Other participants were former Foreign Secretary Jalil Abbas Jailani while India’s former envoys to the United States Nirupama Rao, and Arun Singh.
Dr Lodhi said that redefining Pakistan-US relations would be a daunting task in the changed context of America’s military withdrawal from Afghanistan and its choice of India as its strategic partner in the region in its strategy to contain China.
“Aspects of America’s Indo-Pacific strategy also have security implications for Pakistan, not least because it injects Cold War dynamics into the Indian Ocean, which Islamabad has long sought to prevent becoming India’s Ocean,” she added.
She maintained that Pakistan’s greatest security challenges would continue to emanate from its neighborhood — from the unsettled situation on its border with an unstable Afghanistan and from troubled relations with India.
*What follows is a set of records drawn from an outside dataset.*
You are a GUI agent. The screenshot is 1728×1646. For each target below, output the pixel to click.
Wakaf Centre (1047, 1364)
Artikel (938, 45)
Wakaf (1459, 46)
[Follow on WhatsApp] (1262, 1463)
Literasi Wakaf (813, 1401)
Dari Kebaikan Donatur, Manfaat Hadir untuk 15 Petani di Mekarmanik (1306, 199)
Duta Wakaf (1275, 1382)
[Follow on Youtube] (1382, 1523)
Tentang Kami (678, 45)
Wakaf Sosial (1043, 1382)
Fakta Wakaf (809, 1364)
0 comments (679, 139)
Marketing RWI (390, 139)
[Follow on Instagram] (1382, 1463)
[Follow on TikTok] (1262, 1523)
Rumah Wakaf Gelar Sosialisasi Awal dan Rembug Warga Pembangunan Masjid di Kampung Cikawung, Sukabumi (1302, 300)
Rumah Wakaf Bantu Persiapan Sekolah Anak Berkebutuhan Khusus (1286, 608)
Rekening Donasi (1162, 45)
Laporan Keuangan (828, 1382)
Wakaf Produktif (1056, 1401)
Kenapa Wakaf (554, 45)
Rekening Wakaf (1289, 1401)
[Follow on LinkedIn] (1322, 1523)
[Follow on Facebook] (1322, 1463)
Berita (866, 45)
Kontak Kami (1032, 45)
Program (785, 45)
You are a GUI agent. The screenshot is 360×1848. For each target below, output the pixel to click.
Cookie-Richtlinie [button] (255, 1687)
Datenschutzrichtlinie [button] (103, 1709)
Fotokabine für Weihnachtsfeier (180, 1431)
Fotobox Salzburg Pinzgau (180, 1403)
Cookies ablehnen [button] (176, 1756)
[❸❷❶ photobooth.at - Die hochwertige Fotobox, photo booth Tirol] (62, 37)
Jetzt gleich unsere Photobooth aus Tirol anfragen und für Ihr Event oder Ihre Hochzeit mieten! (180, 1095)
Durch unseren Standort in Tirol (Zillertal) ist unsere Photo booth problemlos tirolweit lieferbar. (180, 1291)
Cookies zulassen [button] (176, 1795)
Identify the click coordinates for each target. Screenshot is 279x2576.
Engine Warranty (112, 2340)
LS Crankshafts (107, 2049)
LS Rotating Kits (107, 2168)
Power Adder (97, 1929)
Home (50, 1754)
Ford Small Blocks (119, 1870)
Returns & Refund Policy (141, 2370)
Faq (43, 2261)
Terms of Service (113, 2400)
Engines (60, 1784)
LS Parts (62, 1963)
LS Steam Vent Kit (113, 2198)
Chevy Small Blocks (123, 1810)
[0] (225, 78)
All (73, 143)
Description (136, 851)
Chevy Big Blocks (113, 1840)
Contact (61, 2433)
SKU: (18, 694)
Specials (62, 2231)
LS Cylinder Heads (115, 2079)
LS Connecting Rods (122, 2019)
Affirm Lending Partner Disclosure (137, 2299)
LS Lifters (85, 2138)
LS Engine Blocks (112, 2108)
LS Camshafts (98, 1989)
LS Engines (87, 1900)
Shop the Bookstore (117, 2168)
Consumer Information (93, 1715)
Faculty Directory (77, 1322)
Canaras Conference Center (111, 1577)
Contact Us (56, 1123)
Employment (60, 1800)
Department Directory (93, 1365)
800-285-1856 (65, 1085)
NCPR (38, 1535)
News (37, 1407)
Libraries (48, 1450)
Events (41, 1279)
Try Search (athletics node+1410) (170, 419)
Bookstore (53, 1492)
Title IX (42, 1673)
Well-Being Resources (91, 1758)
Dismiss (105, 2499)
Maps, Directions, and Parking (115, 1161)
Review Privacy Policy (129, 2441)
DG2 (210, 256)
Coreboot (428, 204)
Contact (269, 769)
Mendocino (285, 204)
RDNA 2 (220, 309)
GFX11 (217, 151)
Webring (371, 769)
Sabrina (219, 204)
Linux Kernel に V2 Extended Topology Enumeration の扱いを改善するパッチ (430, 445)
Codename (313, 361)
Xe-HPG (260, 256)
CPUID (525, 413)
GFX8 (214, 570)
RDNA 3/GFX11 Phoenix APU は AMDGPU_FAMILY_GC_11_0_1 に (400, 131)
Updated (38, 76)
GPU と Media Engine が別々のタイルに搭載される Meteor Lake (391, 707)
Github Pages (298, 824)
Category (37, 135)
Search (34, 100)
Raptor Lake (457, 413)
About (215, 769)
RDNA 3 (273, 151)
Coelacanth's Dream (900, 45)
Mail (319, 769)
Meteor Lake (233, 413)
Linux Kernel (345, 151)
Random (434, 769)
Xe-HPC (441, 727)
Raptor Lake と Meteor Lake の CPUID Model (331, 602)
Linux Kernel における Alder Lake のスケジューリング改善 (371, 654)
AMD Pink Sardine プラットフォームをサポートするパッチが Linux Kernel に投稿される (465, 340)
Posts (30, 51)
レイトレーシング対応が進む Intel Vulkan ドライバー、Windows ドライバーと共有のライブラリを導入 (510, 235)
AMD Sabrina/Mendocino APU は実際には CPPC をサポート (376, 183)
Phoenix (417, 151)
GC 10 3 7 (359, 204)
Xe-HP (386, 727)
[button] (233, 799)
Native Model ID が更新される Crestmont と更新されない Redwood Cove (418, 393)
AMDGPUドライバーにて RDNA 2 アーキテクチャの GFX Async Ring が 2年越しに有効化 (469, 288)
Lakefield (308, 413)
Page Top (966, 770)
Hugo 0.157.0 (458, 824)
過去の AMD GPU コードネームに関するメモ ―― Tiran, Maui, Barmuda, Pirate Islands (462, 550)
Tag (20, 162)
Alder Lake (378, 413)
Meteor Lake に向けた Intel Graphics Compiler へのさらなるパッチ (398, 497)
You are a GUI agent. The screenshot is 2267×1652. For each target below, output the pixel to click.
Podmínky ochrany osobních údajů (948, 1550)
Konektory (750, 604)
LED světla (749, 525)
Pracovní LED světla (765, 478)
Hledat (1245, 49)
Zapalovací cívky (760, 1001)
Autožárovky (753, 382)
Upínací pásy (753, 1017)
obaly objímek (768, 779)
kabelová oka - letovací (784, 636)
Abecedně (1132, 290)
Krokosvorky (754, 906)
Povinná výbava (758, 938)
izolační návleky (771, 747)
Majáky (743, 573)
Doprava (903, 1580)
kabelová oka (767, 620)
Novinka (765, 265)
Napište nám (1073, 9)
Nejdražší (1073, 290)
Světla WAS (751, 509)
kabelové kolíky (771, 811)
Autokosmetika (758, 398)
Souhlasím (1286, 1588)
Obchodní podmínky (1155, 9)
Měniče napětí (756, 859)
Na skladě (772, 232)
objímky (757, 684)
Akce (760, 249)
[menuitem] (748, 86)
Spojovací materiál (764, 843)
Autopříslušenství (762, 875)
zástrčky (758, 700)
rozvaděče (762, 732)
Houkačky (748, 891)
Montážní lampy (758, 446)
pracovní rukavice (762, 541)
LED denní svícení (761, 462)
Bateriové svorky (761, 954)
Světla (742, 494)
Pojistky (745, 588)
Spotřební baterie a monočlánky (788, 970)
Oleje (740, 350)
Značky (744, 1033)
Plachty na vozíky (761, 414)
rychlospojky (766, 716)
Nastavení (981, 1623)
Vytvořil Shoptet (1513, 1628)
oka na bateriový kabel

“An imposing foreign policy challenge will be to navigate the growing confrontation between the United States and China, two global powers with which Pakistan has its most important bilateral relationships. Ties with China will remain an overriding priority for Islamabad. The strategic direction the relations have taken in recent years has given this long-standing partnership added significance at a time of a fundamental change in the international balance of power brought about by China’s rise as a global power; the China Pakistan Economic Corridor (CPEC) is emblematic of it,” she explained.
The former ambassador said that managing difficult relations with India would continue to preoccupy Pakistan.
“Dialogue has been suspended for years. Trade was halted and diplomatic representation downgraded in 2019 after India’s illegal action of incorporating and bifurcating the disputed state of Jammu and Kashmir. The hope that back-channel communication between the two countries in 2021 would yield a thaw turned to disappointment when no headway was made on any front, beyond the re-commitment by both neighbors in February 2021 to observe a ceasefire on the Line of Control. This was an important development, however, as only two years earlier the two states were locked in a dangerous confrontation epitomized by the Balakot crisis, when Indian planes carried out bombing inside Pakistani territory. In view of the persisting deadlock, the future outlook for Pakistan-India relations is uncertain. Given the impasse on Kashmir, an uneasy and fragile state of “no war, no peace” is likely to continue.”
She believed that outside powers could play a constructive diplomatic role in helping Pakistan and India reinitiate a broad-based peace process, which proceeded with some promise in the past, especially between 2004 and 2008.
Jalil Abbas Jailani said that the history of Pakistan-India relations could be characterized as one of lost opportunities. “Mistrust, hostility and conflict has undermined efforts toward peace and stability. India’s position on almost every issue regarding Pakistan has hardened ever since the emergence of India as a “strategic partner” of the United States and other Western powers,” he added.
“Although issues between Pakistan and India are long-standing, progress is possible. Leaders on both sides of the border need to develop a national consensus in support of the peace process and bring all stakeholders including the core constituencies, media and opposition parties on board,” he observed.